Go through the listing below and write out exactly the lines from the one that mentions "Open Mobile Center Demo title above 'for iOS'" through the one that mentions "Click the Комментарий к заказу field", minus the pictures.

*** Information shown ***

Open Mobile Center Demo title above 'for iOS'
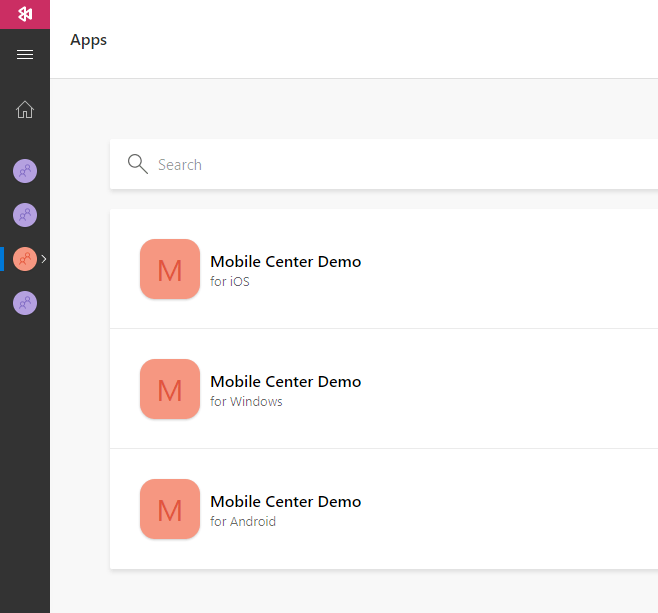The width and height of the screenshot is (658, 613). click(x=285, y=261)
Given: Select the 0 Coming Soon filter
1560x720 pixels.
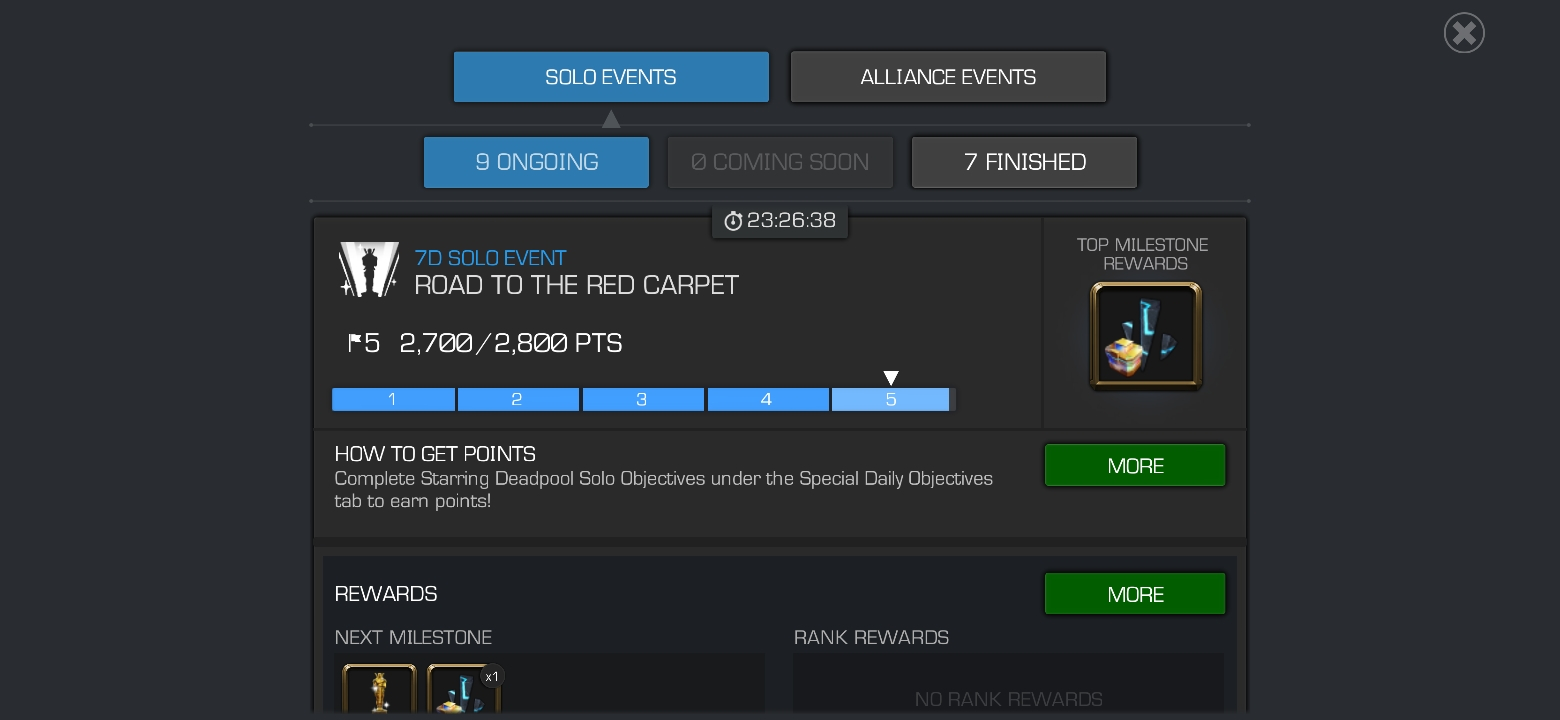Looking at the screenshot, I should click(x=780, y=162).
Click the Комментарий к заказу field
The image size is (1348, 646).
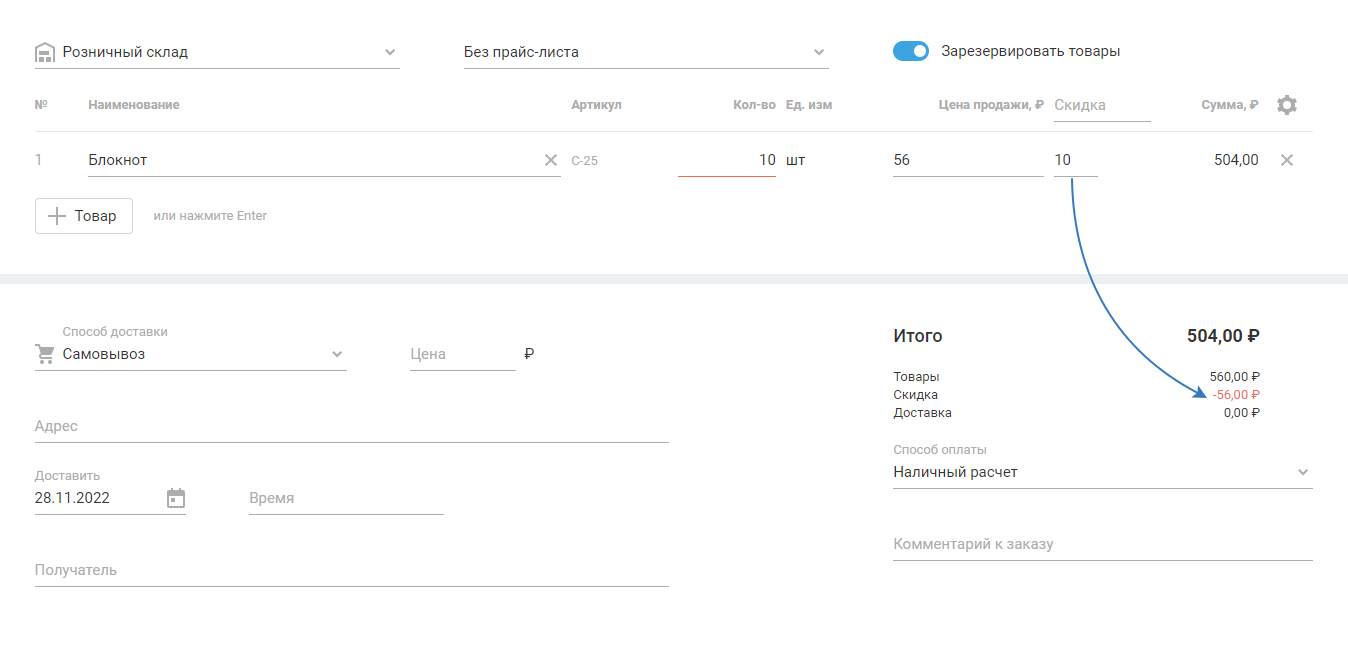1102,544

***
*** Information shown ***

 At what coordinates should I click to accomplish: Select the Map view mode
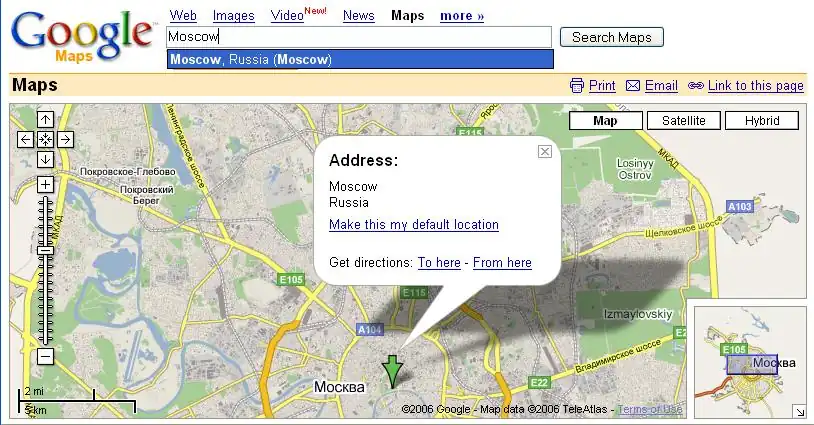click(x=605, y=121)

***
*** Information shown ***

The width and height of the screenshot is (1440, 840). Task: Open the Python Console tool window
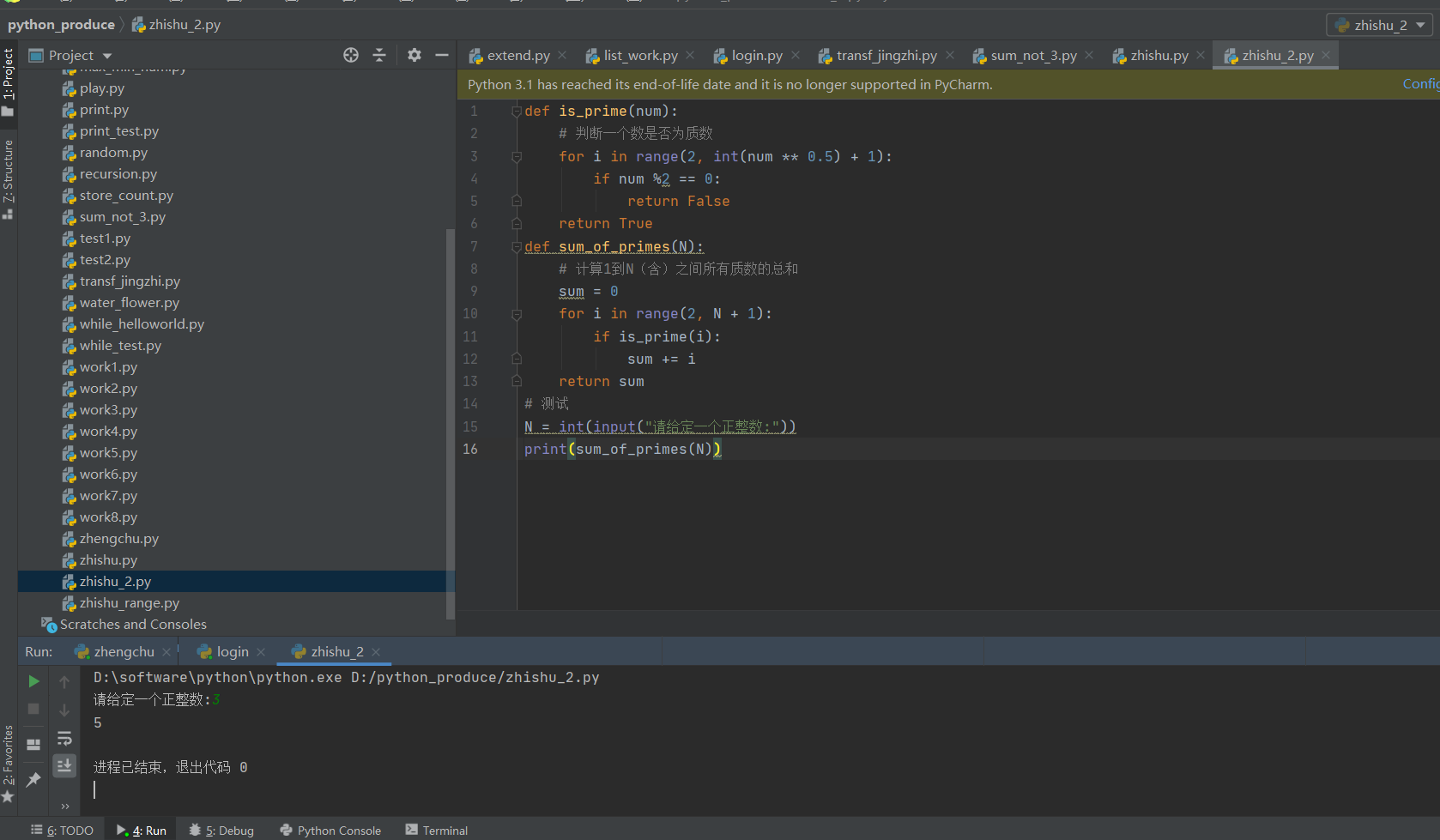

***

# Output of the exercise:
Open Mobile Center Demo title above 'for iOS'
The width and height of the screenshot is (658, 613). click(x=285, y=261)
Given: Select the 0 Coming Soon filter
1560x720 pixels.
Looking at the screenshot, I should click(x=780, y=162).
Click the Комментарий к заказу field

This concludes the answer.